É como diz a canção – “Ô companheiro me ajude que eu não posso cantar só / Eu sozinho canto bem mas com você canto melhor”! Assim buscamos fazer nossa caminhada. Uma força coletiva.
Bem, não é que percebemos isso da noite pro dia. Chegou um momento em que precisamos ter isso mais claro e organizado para poder dar aquele passo a mais – a ação. A fomentação do que chamamos de festa – a conquista de nossos direitos deve ser sempre celebrada, assim chamamos a noite da ocupação – foi composta por vários elementos, várias trajetórias e temperos. Talvez o mais importante – nosso sentimento de pertença, nosso lugar no mundo, o território que nos envolve e a comunidade que nos acolhe, ensina e ressignifica cotidianamente. Daqui partimos para uma longa jornada – retomar a cidade a partir de onde estamos, compreendendo quem somos, o que nos constrói e até onde podemos chegar. Ufa!! Ninguém disse que seria fácil, mas tem sido um aprendizado bem cabuloso e prazeroso…
Para compreender um pouco do que estamos falando, é preciso contar brevemente a história deste local.
O Mercado Sul foi construído na década de 50 em Taguatinga, antes da inauguração de Brasília. Surgiu em uma cidade feita para e por trabalhadores recém-chegados à região para a construção da capital e que, movidos pelo sonho de uma vida melhor, mudaram-se para o Planalto Central, não encontrando abrigo na anunciada “modernidade” que ajudavam a edificar com seu suor. Com o tempo, Taguatinga consolidou-se como realidade para estes trabalhadores e Brasília um sonho cada vez mais distante. E foi nesta realidade que o Mercado Sul foi construído como um dos primeiros centros comerciais do Distrito Federal, mantendo uma forte movimentação nesta área até a década de 70, quando iniciou-se um período de decadência comercial e vários espaços foram desocupados, tendo início uma dinâmica mista de ocupação e abandono.
Ainda na década de 70, adentrando os 80, o lugar transformou-se em um reduto para um segmento identificado com a boemia underground de Taguatinga. Músicos, poetas e artistas de diversas linguagens e propostas passaram a vivenciar os becos do Mercado sul, montando seus espaços de criação e trabalho em lojas no local. Aos poucos as lojas também passaram a servir como moradias e a receber pequenos empreendimentos que ofereciam serviços diversos como conserto de estofados, lanternagem, sapataria, marcenaria, serralheria, bares, dentre outros.

::::

## Instruções
1. De acordo com o texto sobre o Mercado Sul, em que década o mercado foi construído?
2. Retome o texto sobre o Mercado Sul, apresentado acima, logo após a última frase.

## Dados fornecidos
::::

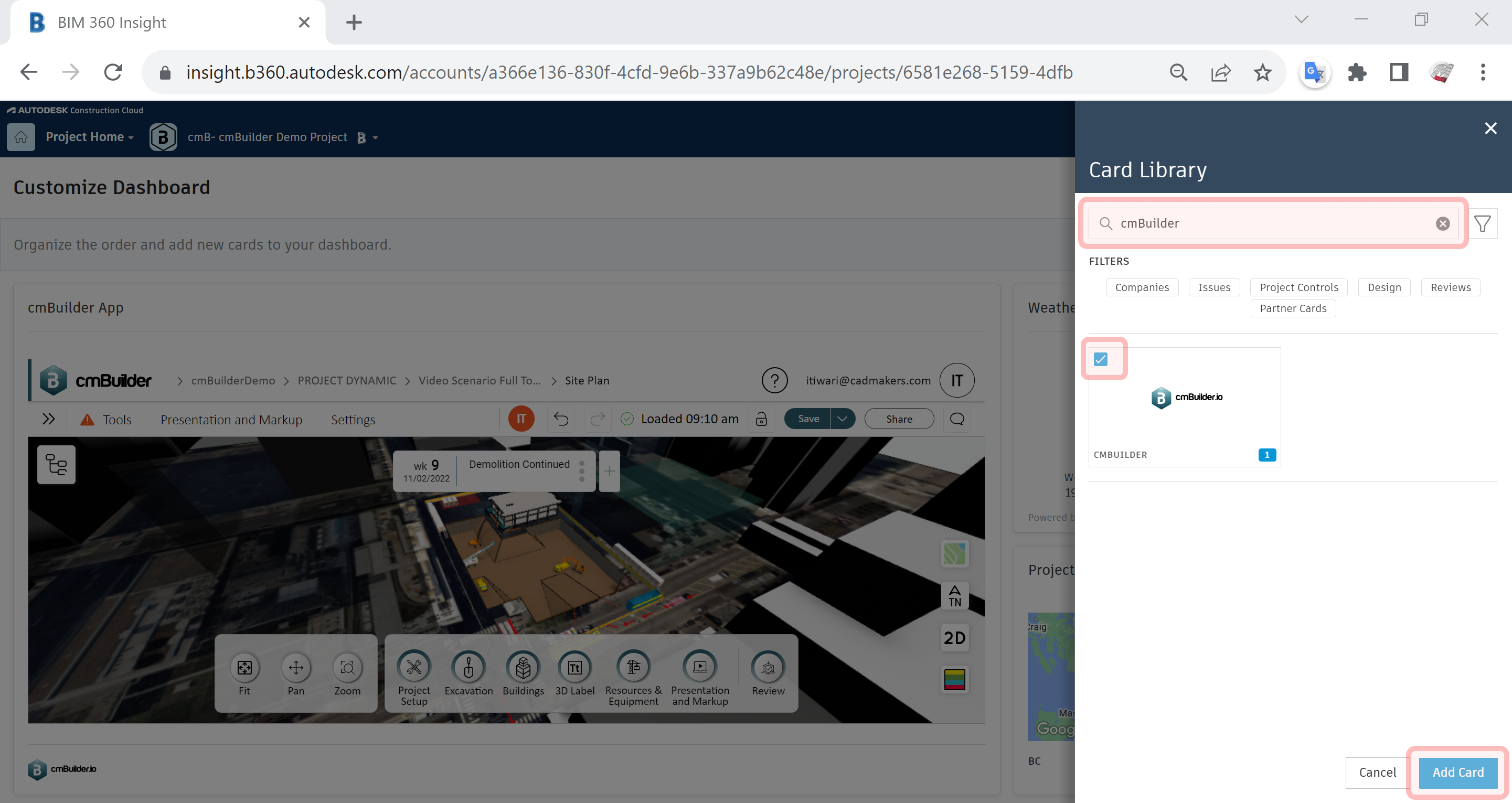Toggle the Partner Cards filter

::::

## Respostas por tarefa
1. Na década de 50, em Taguatinga, antes da inauguração de Brasília.

2.
Na década de 90 o ponteio da viola ressoou no beco com a chegada do fabricante artesanal do instrumento (luthier) “Seu Dico”, que junto com a família iniciou uma fértil ocupação artística integrada à chegada de antigos e novos moradores e trabalhadores.
No fim da mesma década e início dos 2000 deu-se a chegada do grupo de teatro Mamulengo Presepada, cuja sede viria a se tornar o Ponto de Cultura Invenção Brasileira em 2005. Nos anos seguintes, o Invenção tornou-se um espaço catalisador e agregador de vários fazeres da cultura e jovens da região, tendo firmado várias parcerias e foi contemplado com vários prêmios pelo Ministério da Cultura. A movimentação cultural estimulada e proporcionada por este espaço ajudou a consolidar uma intensa dinâmica de processos formativos que contribuiu com a criação de diversos coletivos e grupos culturais, facilitando também a acolhida de vários projetos e sonhadores de várias partes do país e do mundo.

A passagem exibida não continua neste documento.